- [Opdrachten]
1. Neem uit het tekstfragment letterlijk de passage over van "In veel organisaties" tot en met "aan dat en/en?".
2. Beantwoord aan de hand van het tekstfragment de volgende vragen:
(a) Op welke twee dingen is de eenzijdige oriëntatie in veel organisaties gericht?
(b) Welke twee zaken zijn nodig voor een gezonde organisatie?
(c) Welk aspect van de organisatie wordt aan het eind als voorbeeld genoemd?

- [Tekstfragment]
□ □ □

Op welk probleem is uw boek een antwoord?
In veel organisaties is sprake van eenzijdige oriëntatie, ofwel op rendement ofwel op mensen en processen. Wat er gebeurt als we alleen maar op rendement sturen, hebben we de afgelopen maanden allemaal kunnen zien. Van de weeromstuit zouden we bijna vergeten dat het ook niet werkt om alleen maar bezig te zijn met mensen en processen. Er moet wel resultaat worden geboekt natuurlijk. Dus waar sprake is van eenzijdigheid, moet die worden doorbroken. Voor een gezonde organisatie zijn beide nodig: ziel en zakelijkheid, vandaar de titel van het boek. De uitdaging is natuurlijk om uit te vinden waar dat kan, op welke aspecten van de organisatie, en vooral: hoe dat er dan uit zou kunnen zien, een organisatie waarin beide oriëntaties tot hun recht komen. Bijvoorbeeld als je het hebt over sturing, hoe geef je daar vorm aan dat en/en?

□ □ □

- [Dataset]
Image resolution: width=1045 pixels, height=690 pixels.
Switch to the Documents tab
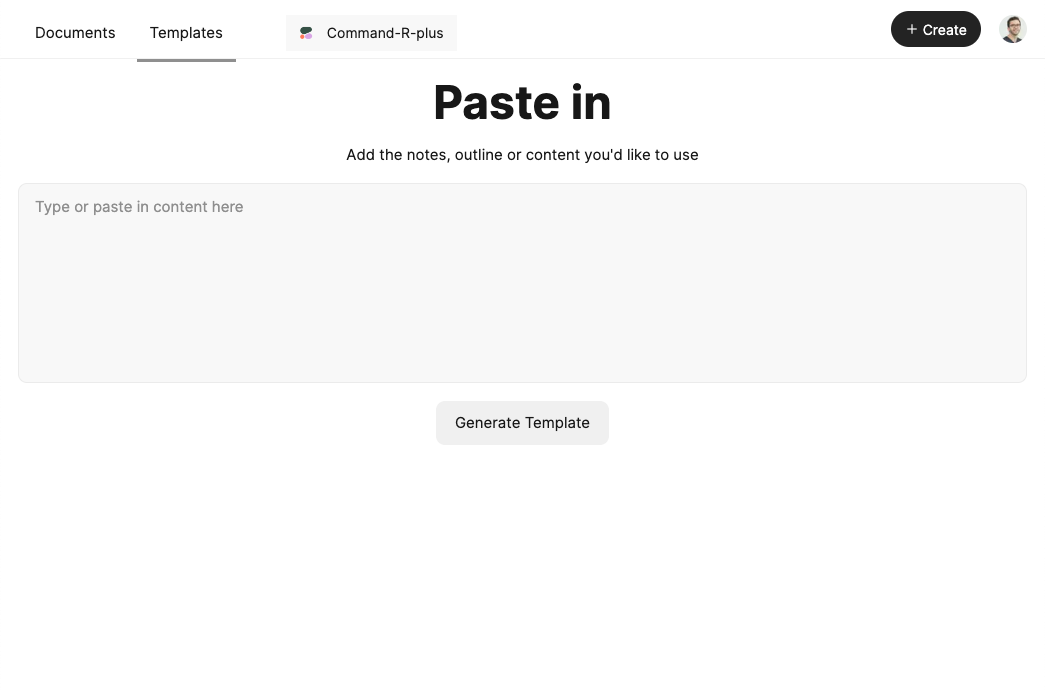tap(75, 33)

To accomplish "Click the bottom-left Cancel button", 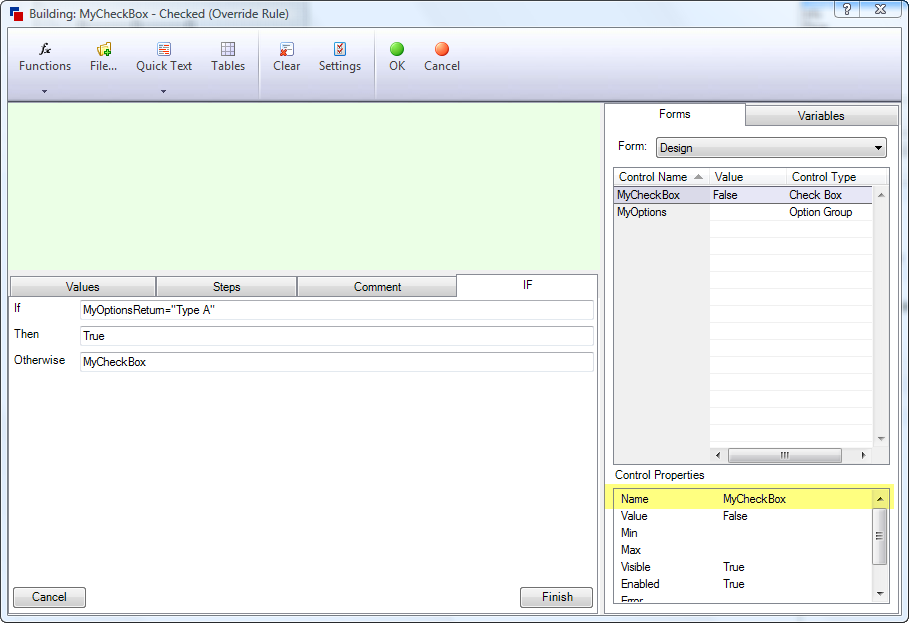I will (x=49, y=597).
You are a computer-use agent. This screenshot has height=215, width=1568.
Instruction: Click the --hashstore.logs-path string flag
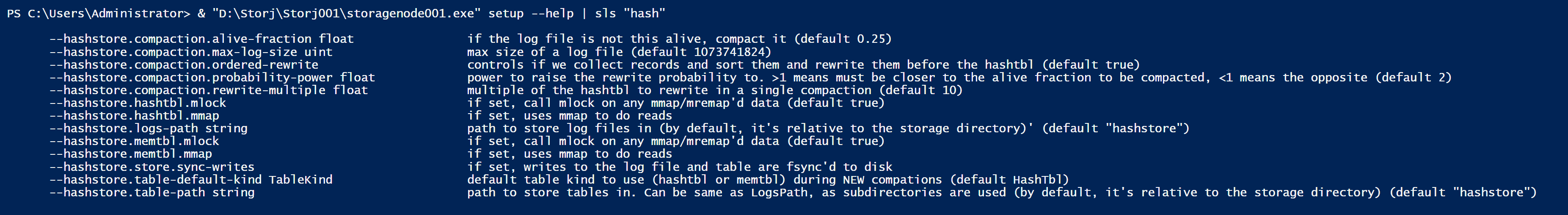pos(149,128)
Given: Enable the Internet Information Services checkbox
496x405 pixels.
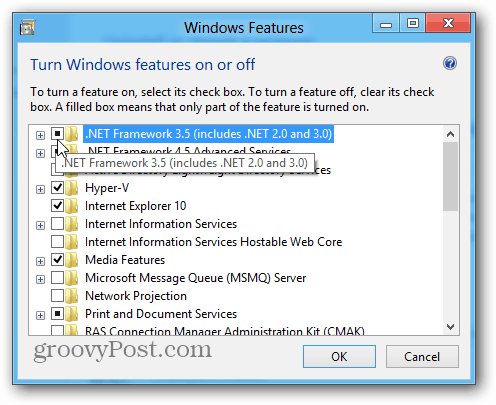Looking at the screenshot, I should click(57, 224).
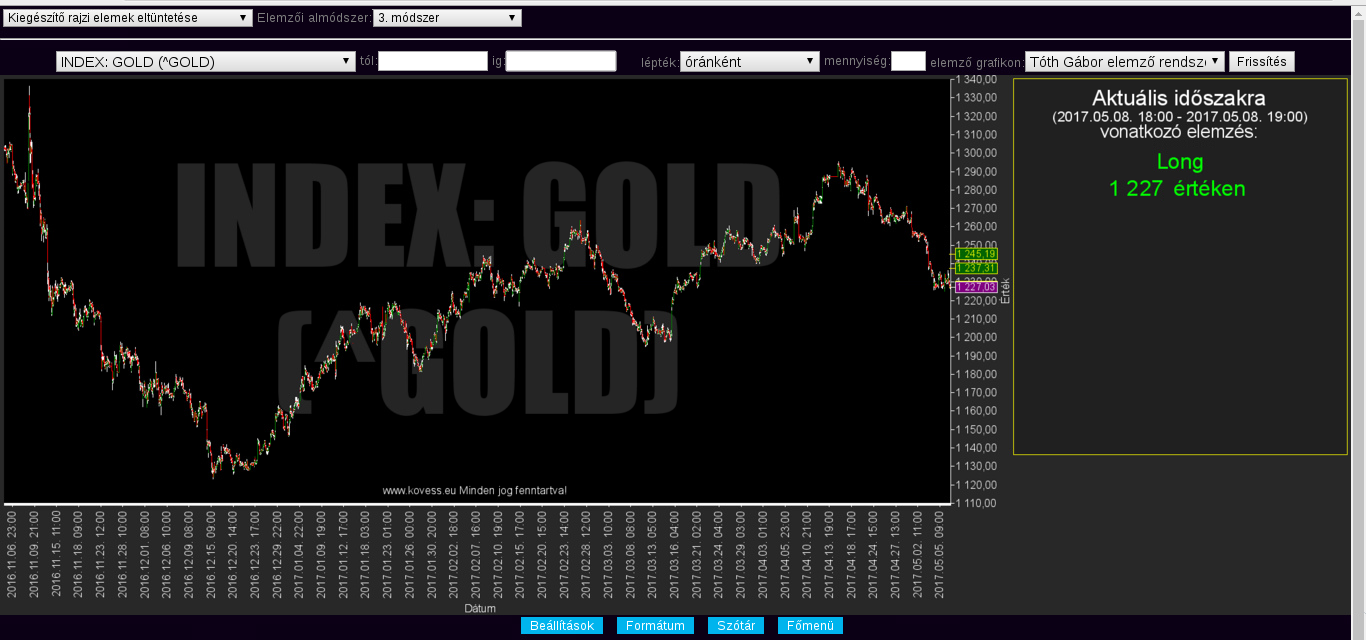Click the www.kovess.eu watermark text
The width and height of the screenshot is (1366, 640).
click(x=474, y=490)
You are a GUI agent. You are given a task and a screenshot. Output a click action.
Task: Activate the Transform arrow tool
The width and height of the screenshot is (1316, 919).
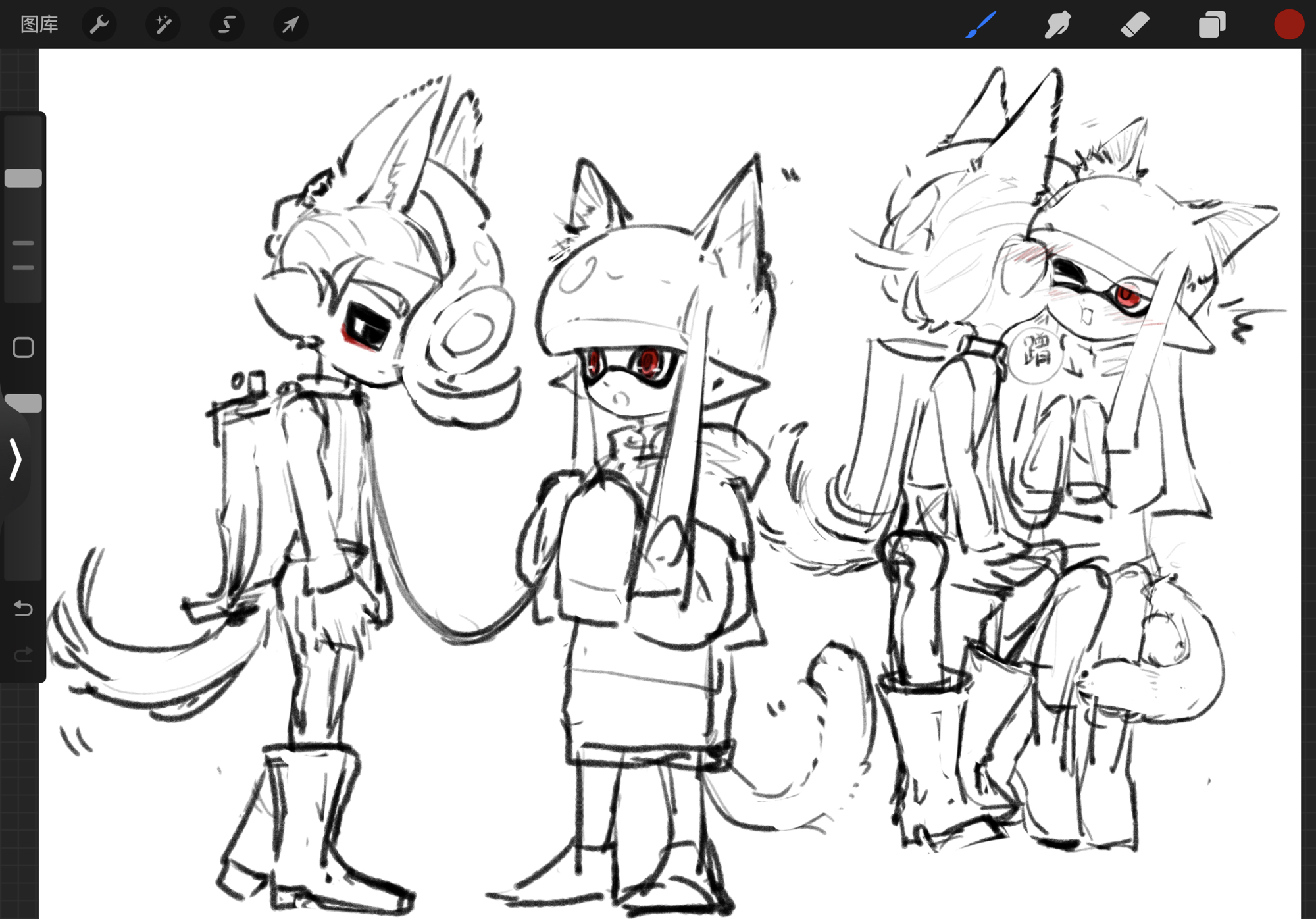click(290, 24)
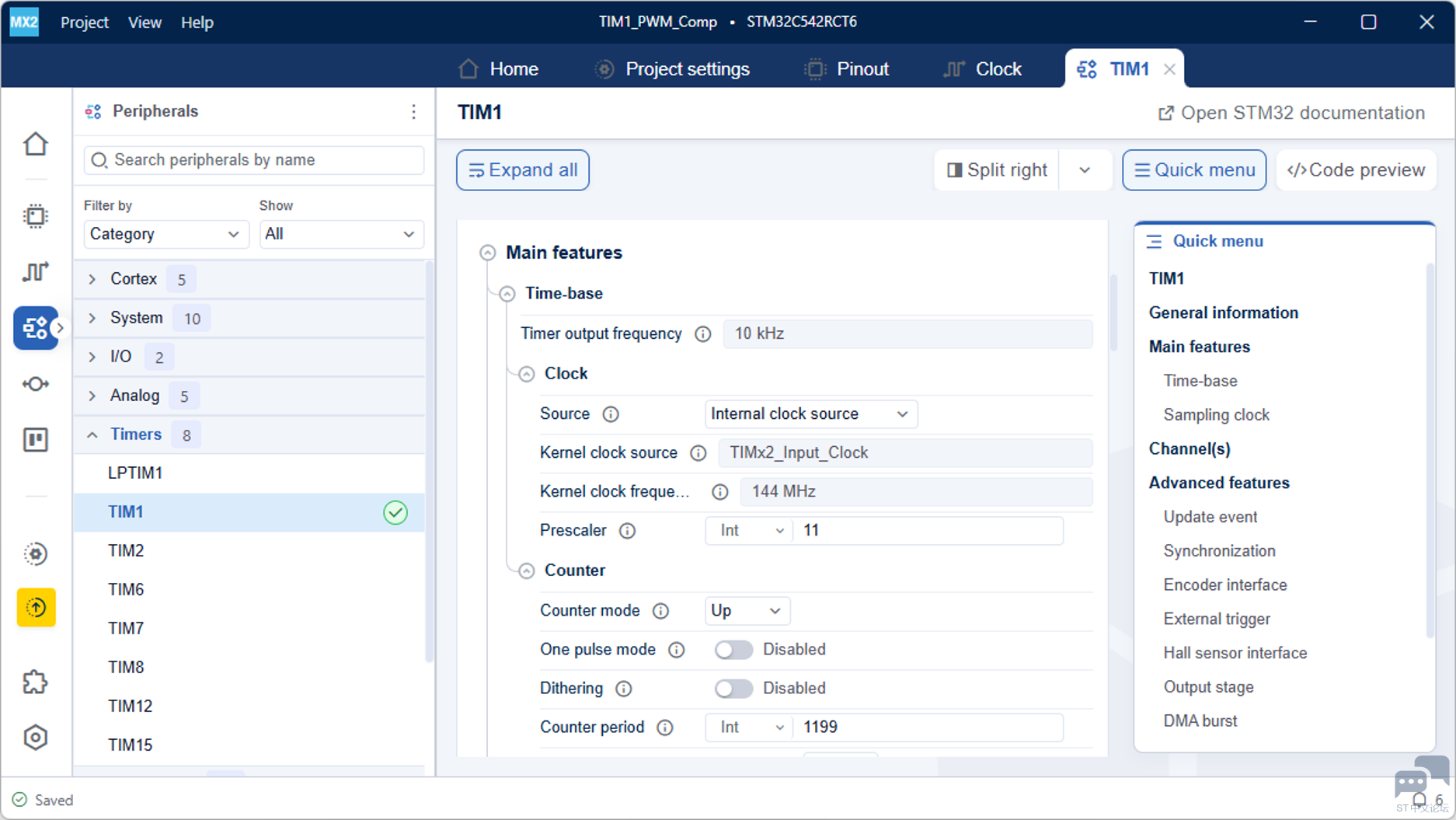Collapse the Time-base section
Image resolution: width=1456 pixels, height=820 pixels.
coord(507,294)
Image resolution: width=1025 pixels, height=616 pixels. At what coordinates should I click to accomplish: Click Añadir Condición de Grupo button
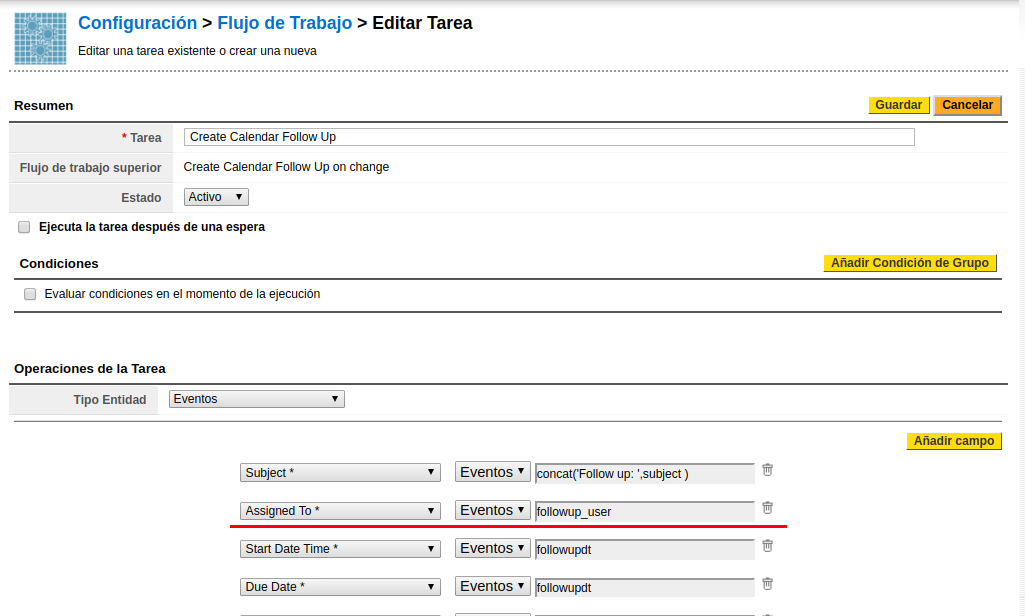coord(910,263)
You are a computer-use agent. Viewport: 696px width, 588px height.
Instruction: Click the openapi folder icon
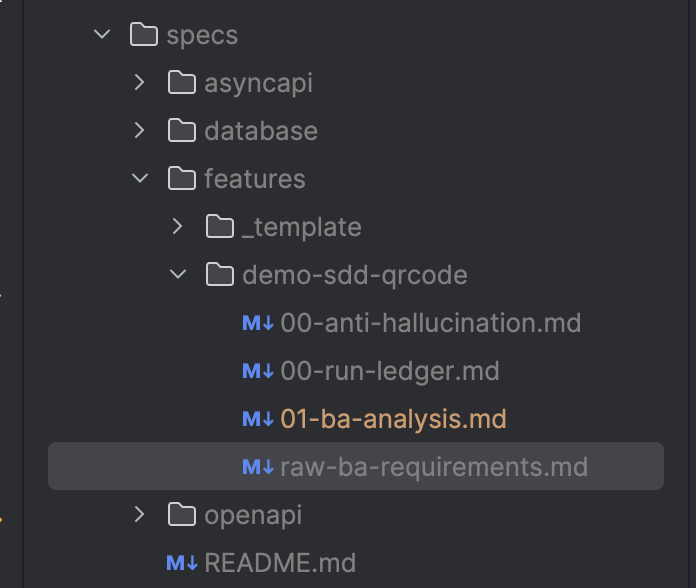[181, 515]
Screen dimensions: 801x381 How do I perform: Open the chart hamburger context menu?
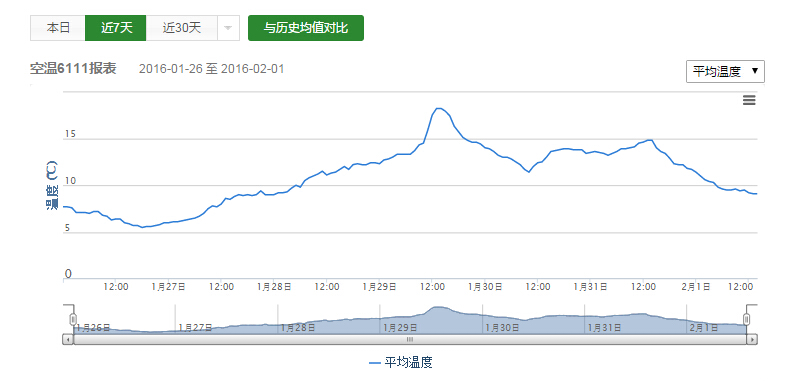tap(749, 100)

□ □ □

- [Uitwerkingen]
1.
In veel organisaties is sprake van eenzijdige oriëntatie, ofwel op rendement ofwel op mensen en processen. Wat er gebeurt als we alleen maar op rendement sturen, hebben we de afgelopen maanden allemaal kunnen zien. Van de weeromstuit zouden we bijna vergeten dat het ook niet werkt om alleen maar bezig te zijn met mensen en processen. Er moet wel resultaat worden geboekt natuurlijk. Dus waar sprake is van eenzijdigheid, moet die worden doorbroken. Voor een gezonde organisatie zijn beide nodig: ziel en zakelijkheid, vandaar de titel van het boek. De uitdaging is natuurlijk om uit te vinden waar dat kan, op welke aspecten van de organisatie, en vooral: hoe dat er dan uit zou kunnen zien, een organisatie waarin beide oriëntaties tot hun recht komen. Bijvoorbeeld als je het hebt over sturing, hoe geef je daar vorm aan dat en/en?

2.
(a) Ofwel op rendement, ofwel op mensen en processen.
(b) Ziel en zakelijkheid.
(c) Sturing.